Scruton: The Aesthetics of Music, "Expression, Expressing and Expressiveness"
1. Expression could be both intransitive and transitive.
Expression could be pure intransitively, without implying state of mind. It could be also transitive. When we try to describe that a piece of music expresses a 'quite peculiar' emotion, we seem to incline to believe that an emotion cannot be put into other words (intransitive). However, in fact, we use both intransitive and transitive concepts in describing works of art (music). We might attribute to a passage of music a certain atmosphere without implying that it is really articulating anything; we may also have the sense that an emotion, a character, a conception is being articulated through the musical argument.
If we find no words to describe the music, this does not destroy our sense that there is a meaning to this music, which relates it to things other than itself.
2. Music is ineffable.
The author refers Croce and Schopenhauer's sayings to explain that there is something, say, content, in music that is to be expressed, but is ineffable.
1) Croce's theory of intuition: the content of a work of art is real but ineffable.
2) Schopenhauer's The World as Will and Representation: Music is a direct presentation of the will. The will, as thing-in-itself, is unknowable through concepts,and nothing therefore can be said about it. We can speak only of its 'representations' in the world of appearance, in which the will is portrayed indirectly, and through a resisting medium. Music, a non-conceptual art, is able to present to us, in objective form, a direct picture of the will itself. Yet what it presents to us
cannot be described, nor presented in any other medium. The content of music is again real but ineffable.
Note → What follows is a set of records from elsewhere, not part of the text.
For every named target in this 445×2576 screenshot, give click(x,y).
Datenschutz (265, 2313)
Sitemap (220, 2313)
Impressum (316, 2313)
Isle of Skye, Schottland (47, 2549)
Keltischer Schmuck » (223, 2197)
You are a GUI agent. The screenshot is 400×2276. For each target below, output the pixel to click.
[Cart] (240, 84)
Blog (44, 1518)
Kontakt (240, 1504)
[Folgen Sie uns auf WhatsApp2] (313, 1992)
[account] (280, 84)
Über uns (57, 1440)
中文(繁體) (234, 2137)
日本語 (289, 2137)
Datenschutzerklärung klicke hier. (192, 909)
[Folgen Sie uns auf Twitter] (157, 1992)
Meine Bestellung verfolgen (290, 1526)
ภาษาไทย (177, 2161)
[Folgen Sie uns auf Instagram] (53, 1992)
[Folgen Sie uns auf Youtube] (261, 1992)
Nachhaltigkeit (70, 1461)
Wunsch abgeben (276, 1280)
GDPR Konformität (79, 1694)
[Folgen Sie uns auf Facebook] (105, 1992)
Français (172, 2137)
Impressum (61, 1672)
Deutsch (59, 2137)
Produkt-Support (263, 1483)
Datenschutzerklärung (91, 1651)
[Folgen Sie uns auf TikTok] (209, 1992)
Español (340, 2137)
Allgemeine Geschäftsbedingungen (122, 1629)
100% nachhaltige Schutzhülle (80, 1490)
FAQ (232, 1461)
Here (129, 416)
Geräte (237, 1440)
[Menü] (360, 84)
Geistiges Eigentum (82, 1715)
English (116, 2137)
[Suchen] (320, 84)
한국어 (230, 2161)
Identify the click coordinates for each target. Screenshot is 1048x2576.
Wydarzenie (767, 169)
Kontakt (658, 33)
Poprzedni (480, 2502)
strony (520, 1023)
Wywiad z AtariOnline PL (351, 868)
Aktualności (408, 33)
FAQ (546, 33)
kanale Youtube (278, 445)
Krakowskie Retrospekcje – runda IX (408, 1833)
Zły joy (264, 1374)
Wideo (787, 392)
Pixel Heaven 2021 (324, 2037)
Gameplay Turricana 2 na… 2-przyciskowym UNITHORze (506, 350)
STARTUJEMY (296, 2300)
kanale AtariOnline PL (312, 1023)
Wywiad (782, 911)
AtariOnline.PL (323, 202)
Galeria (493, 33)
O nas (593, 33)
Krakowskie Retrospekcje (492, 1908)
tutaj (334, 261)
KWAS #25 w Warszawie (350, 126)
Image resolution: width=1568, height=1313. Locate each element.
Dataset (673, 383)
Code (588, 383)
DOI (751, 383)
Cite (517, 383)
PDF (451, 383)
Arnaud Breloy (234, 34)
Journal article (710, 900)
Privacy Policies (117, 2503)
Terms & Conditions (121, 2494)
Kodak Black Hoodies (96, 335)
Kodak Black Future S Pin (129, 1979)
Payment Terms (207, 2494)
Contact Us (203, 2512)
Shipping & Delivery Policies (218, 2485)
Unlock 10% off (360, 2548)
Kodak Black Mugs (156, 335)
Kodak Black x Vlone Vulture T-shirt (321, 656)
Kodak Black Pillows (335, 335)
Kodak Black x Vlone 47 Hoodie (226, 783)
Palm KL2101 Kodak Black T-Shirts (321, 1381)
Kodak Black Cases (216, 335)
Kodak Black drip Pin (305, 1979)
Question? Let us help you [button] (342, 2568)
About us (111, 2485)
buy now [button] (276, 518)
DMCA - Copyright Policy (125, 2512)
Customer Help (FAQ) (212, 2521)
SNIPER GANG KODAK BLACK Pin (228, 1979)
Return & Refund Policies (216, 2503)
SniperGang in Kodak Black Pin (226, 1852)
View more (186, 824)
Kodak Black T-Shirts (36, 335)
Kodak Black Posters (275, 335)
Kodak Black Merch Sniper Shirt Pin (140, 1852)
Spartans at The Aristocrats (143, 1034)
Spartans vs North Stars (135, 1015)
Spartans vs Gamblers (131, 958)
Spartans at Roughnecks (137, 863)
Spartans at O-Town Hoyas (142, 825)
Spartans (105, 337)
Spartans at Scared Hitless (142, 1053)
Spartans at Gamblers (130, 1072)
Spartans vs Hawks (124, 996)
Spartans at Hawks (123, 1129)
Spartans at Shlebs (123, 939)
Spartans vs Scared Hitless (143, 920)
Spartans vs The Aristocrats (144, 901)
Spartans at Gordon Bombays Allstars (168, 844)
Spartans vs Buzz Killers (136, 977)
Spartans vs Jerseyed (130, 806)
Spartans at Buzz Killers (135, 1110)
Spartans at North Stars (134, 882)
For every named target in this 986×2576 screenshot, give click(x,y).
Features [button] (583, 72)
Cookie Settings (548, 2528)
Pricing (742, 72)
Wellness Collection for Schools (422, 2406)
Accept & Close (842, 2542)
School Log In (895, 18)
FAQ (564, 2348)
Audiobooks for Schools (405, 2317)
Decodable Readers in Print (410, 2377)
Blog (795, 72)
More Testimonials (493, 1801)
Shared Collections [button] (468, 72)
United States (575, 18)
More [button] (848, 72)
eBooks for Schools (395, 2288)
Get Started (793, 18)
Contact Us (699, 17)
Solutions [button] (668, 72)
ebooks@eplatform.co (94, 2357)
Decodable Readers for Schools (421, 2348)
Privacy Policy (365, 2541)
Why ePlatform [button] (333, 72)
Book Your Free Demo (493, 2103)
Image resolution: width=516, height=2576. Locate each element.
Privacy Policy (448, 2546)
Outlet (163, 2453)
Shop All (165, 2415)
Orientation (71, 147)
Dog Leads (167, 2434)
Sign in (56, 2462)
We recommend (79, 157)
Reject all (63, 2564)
Schopenhauer and Croce seek to explain the ineffability of musical meaning by refereeing to that which cannot be conceptualized, wither because it lies beyond the empirical world (Schopenhauer) or because it is bound up with the form of non-conceptual awareness (Croce) These are Kantian ways to explain
3. The expression of music is the tertiary quality of music
There are three levels of qualities we use to describe or know music. The primary is the vibration in the air, which could be perceived without being 'heart'. The secondary is sounds. Sounds are really there, but their nature is given by our way of hearing them. The "sadness" or "happiness" can be described as the tertiary quality of music, since to hear such quality requires sensory, intellect, imagination (or even self-consciousness). We can choose what to hear, and it
maybe subject to "will."
A work of music is a tertiary object. Only a being with imaginative and intellectual capacities can hear it. When we talk about the expression of music, we are in a face talk about the tertiary quality of music. It's upon the primary and the secondary qualities. However, similarity in the primary and secondary quality levels does not mean it expresses the same thing. Conversely, a smallest difference may lead to a complete transformation or destroy the expression.
4. The expression is going along with the context.
It's impossible to proving rules of expression, it is tied to the particular work, and the sharing of expression is a creative outcome that cannot be foreseen. The context includes everything else that might be heard as part f the musical Gestalt.
5. Comparison to Hanslick
Compared to Hanslick's claim that music cannot 'represent,' in Croce's word, express, emotions because the feeling cannot be identified without object, the author claims that music could express, but intransitive or ineffable. He claims that object can be 'represented.'
1) Object can be "represented" by context like text of a song, the action of an opera, by a title, and so on.
2) Object can be "represented" off-stage, because the emotions are not identified only through this object, but also through their subject, and the behavior whereby the subject express them.